Tasks for this exercise:
A - Could you edit the passage about Mr. Goose and Mr. Allgood, writing it out again from "Had Mr. Allgood" through "syllogistic, and demonstrative." with "weary" in place of "jaded"?
B - How might the passage about Mr. Goose, Mr. Allgood, and logical terms in conversation continue? Carry it on from its last sentence.

Excerpted passage:

“Mr. Allgood, if men are not likely to be influenced in the performance of a known duty by taking an oath to perform it, the oaths commonly administered are superfluous; if they are likely to be so influenced, every one should be made to take an oath to behave rightly throughout his life; but one or the other of these must be the case; therefore, either the oaths commonly administered are superfluous, or every man should be made to take an oath to behave rightly throughout his life.”
“Thank you, Mr. Goose, thank you, for placing the thing in such a lucid and irrefutable light,” answered Mr. Allgood, who seemed to be in mist all the time Mr. Goose was laying down his argument.
Had Mr. Allgood gone on with his questions up to the thousandth, each one being distinct from the other, Mr. Goose would have answered him, as far as he could, in the same formal, argumentative manner. But Mr. Allgood was getting jaded; the stretch of attention required by the reasoning of Mr. Goose was telling upon his patience; so he slided away to talk with one who spoke in less categorical style: not so propositional, syllogistic, and demonstrative.
And, as a rule, who does not sympathise with Mr. Allgood, as against Mr. Goose, in his method of talk? Syllogisms, propositions, predicates, majors, minors, sorites, enthymeme, copula, concrete, and such-like logical terms are all very well from a professor to his students in a lecture room, but introduced into ordinary conversation in company they are altogether out of place. No one with good taste, unless he has fearfully forgotten it, will disfigure his talk with them, however pure and efficient a logician he may be in reality.

Material provided:
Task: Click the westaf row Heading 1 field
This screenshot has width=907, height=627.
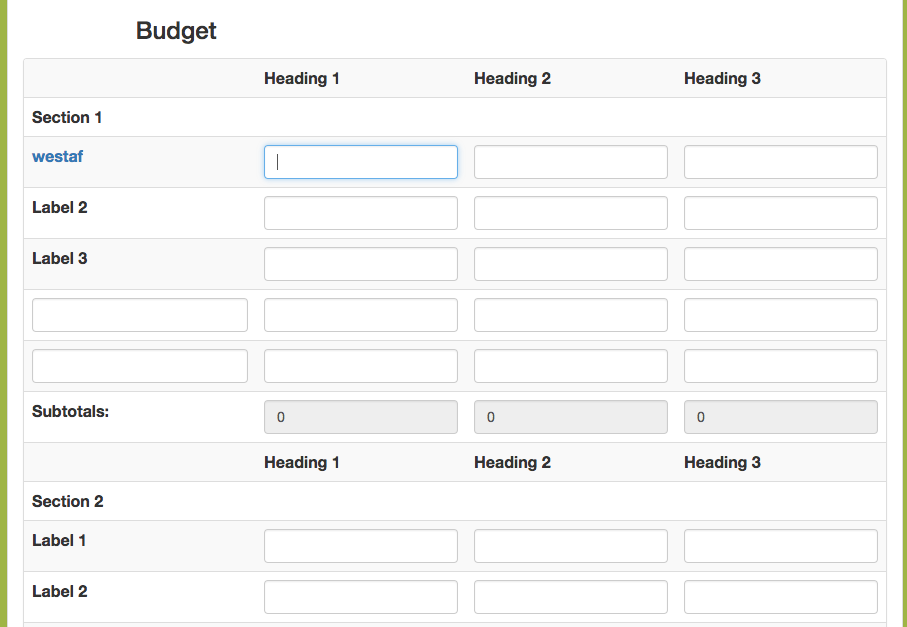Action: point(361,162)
* * *
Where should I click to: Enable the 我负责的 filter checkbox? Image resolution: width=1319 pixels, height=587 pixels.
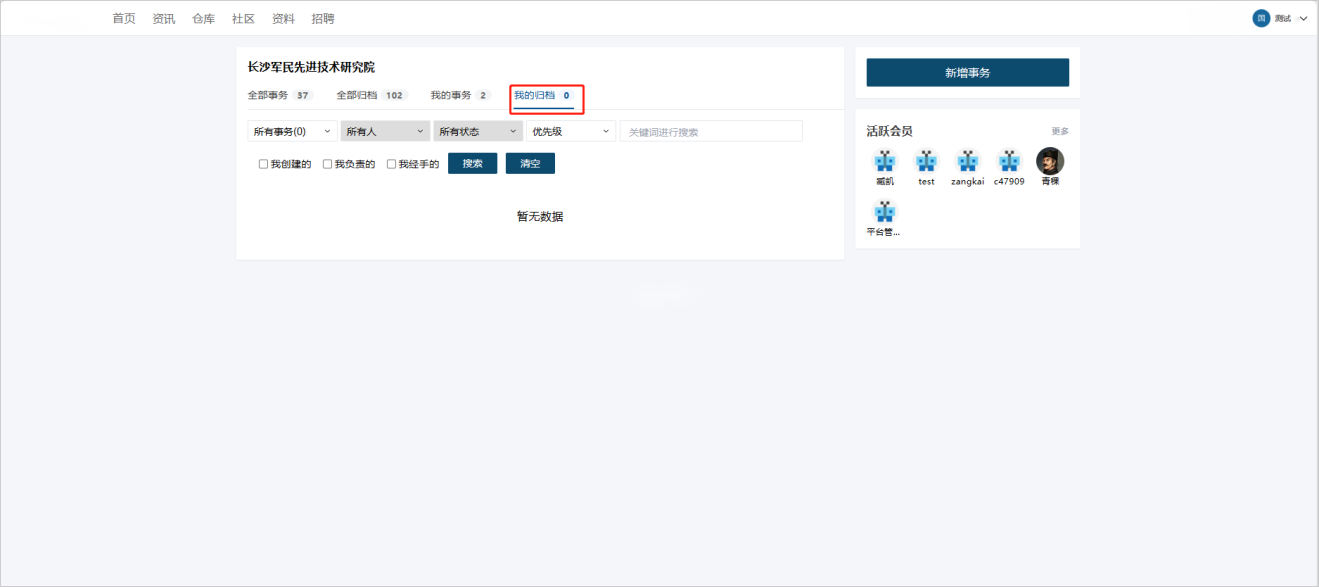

Results of the tasks:
A -
Had Mr. Allgood gone on with his questions up to the thousandth, each one being distinct from the other, Mr. Goose would have answered him, as far as he could, in the same formal, argumentative manner. But Mr. Allgood was getting weary; the stretch of attention required by the reasoning of Mr. Goose was telling upon his patience; so he slided away to talk with one who spoke in less categorical style: not so propositional, syllogistic, and demonstrative.

B -
Some of this class of talkers are nothing but mere shams in their art. They affect a knowledge of argumentative processes, and obtrude upon your attention by false reasoning conclusions which perhaps appear as legitimate as possible. You cannot deny, yet you cannot believe. You cannot refute by your logic, neither can you admit by your faith. Such are most of the sceptical talkers on the Bible, Christianity, etc. Milton speaks of this argumentative talker when he says,—
“But this juggler
Would think to chain my judgment, as mine eyes,
Obtruding false rules pranked in reason’s garb.”
Another species of this talker is thus described by Butler, in “Hudibras”:—
“He’d undertake to prove, by force
Of argument, a man’s a horse;
He’d prove a buzzard is no fowl,
And that a lord may be an owl;
A calf an alderman, a goose a justice,
And rooks committee men and trustees.”
Another kind may be noticed: the one whose arguments are generally of a class which, when seen through and used by sound wit, rebound upon himself. Trumball, in his “M’Fingal,” thus describes him:—
“But as some muskets do contrive it,
As oft to miss the mark they drive at,
And though well aimed at duck or plover,
Bear wide, and kick their owners over,—
So fared our squire, whose reas’ning toil
Would often on himself recoil,
And so much injured more his side,
The stronger arguments he apply’d.”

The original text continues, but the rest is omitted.